At the beginning of the 20th century, many modern conveniences increasing the quality of life in the city penetrated into Trenčín. In 1905 a telephone was introduced, in 1907 electric lighting of public spaces was put into trial operation, in 1909 the construction of a modern sewerage network began and in 1910 - 11 the city built a public water supply. The advent of a new cultural medium - cinema - was rapid. In 1906, he screened "Elektro-Bioskop" up to four times a day, and Budapest's "Urania" offered a "cultural-enlightenment theater" with the projection of images. The first permanent cinema "Apollo" has been showing since 1907. Since 1912, the Brezina Forest Park, which serves its purpose to this day, has offered Trenčín rest and recuperation.
Sports life in Trenčín began to be organized in the 90s of the 19th century.

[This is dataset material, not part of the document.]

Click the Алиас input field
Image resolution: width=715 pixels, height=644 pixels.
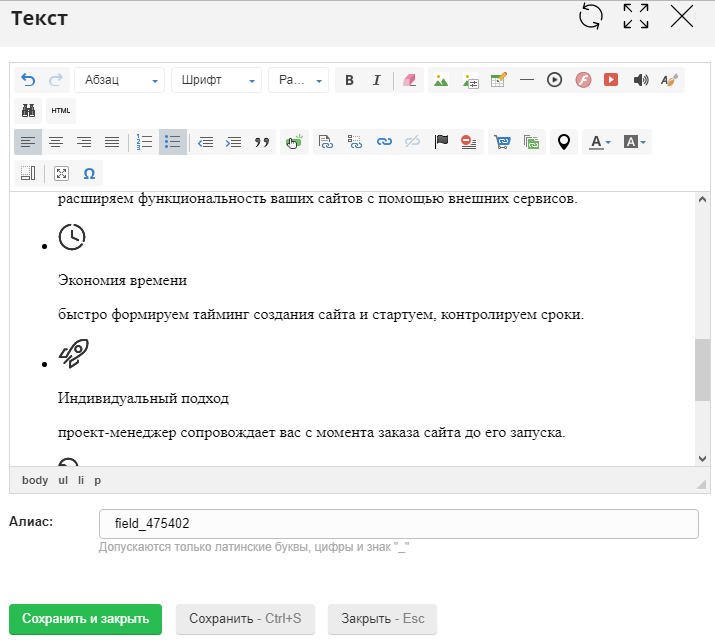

The Trenčín sports circle dedicated to rowing, fencing, tennis, skating and briefly had a cycling section. A demonstration football match was played in Trenčín in 1904 on the occasion of the visit of Archduke Frederick and Archduke Isabella. However, football was not played regularly until 1908. The Trenčín Physical Education Association, founded in 1904, offered a more massive base of membership. It organized gymnastic exercises, had a fencing and shooting club, as well as tennis courts. Today's TTS Trenčín continues older traditions.
On May 24, 1914, the well-known pilot, the Slovak lowland Andrej Kvasz, performed the first takeoff of an aircraft heavier than air on Považie.
The period of the First World War entered the history of Trenčín with the well-known uprising of soldiers of the 71st Trenčín Regiment in Kragujevac, Serbia, on June 2, 1918. 44 soldiers of the regiment were executed for participating in the uprising.
A new expansion of the economic and industrial base of Trenčín occurred after the establishment of the Czechoslovak Republic in 1918. Culture and education continued to develop. Today, there are several secondary schools in Trenčín. Gymnasium Ľ. Štúra, J. Branecký Piarist Grammar School, Business Academy Dr. M. Hodžu, Secondary Medical School, Secondary Industrial School of Clothing, Secondary Industrial School of Civil Engineering of Emil Belluš. From universities, the University of Trenčín Alexander Dubček and the University of Management are based in Trenčín.